Es mag an seinem Schielen gelegen haben, daß man meinen konnte, er starre einen an, egal wo man auch ging. Wenn ich über die Gleise flitzte sah er mich, wenn nicht er, dann doch sein Krummer Hund.
Es fuhren zwar nur selten Züge ein, aber die Sehnsucht schlief nie. Die Sehnsucht hauste am Bahnhof in Gestalt von einsamen Männern mit dunklen Augen, die als Schatten durch die Bahnhofshalle schlurften. Zwei oder drei von ihnen standen zusammen und sprachen eine rauhe erdige Sprache. In den im Rücken verschränkten Händen wanderten Gebetsketten.

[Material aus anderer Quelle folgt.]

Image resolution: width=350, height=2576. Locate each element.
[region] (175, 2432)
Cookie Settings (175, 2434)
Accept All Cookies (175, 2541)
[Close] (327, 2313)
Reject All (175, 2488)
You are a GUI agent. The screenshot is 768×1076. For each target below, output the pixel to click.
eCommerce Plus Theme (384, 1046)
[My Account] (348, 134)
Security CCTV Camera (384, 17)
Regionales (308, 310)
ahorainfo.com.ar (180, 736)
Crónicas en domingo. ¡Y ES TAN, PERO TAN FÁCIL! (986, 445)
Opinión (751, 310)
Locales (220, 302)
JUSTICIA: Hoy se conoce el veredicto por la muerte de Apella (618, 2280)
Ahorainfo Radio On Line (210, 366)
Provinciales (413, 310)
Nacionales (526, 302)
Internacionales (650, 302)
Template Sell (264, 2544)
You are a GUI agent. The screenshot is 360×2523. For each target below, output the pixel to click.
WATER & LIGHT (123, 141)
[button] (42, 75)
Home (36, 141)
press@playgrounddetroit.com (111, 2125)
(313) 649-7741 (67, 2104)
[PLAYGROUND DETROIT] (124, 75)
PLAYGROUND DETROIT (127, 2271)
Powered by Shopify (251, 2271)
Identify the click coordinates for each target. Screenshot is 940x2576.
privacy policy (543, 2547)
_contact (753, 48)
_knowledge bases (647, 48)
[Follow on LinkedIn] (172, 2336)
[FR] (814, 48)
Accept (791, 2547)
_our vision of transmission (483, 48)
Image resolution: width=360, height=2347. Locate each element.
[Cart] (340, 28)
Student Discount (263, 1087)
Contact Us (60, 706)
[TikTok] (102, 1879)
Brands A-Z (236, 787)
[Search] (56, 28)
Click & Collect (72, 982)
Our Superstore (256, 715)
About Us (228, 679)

In den Augen dieser Männer spiegelten sich einsame Ebenen unter sengender Sonne. Diese Männer standen anders beisammen. Ein Murmeln war da, ein stummes Zusammengehören, ein gemeinsam getragenes Leid. Diese Männer waren frei, sie hatten ihr fernes Anatolien hinter sich gelassen, doch die Freiheit war größer als sie. Sie gingen am Bahnhof schlurfend in Deckung.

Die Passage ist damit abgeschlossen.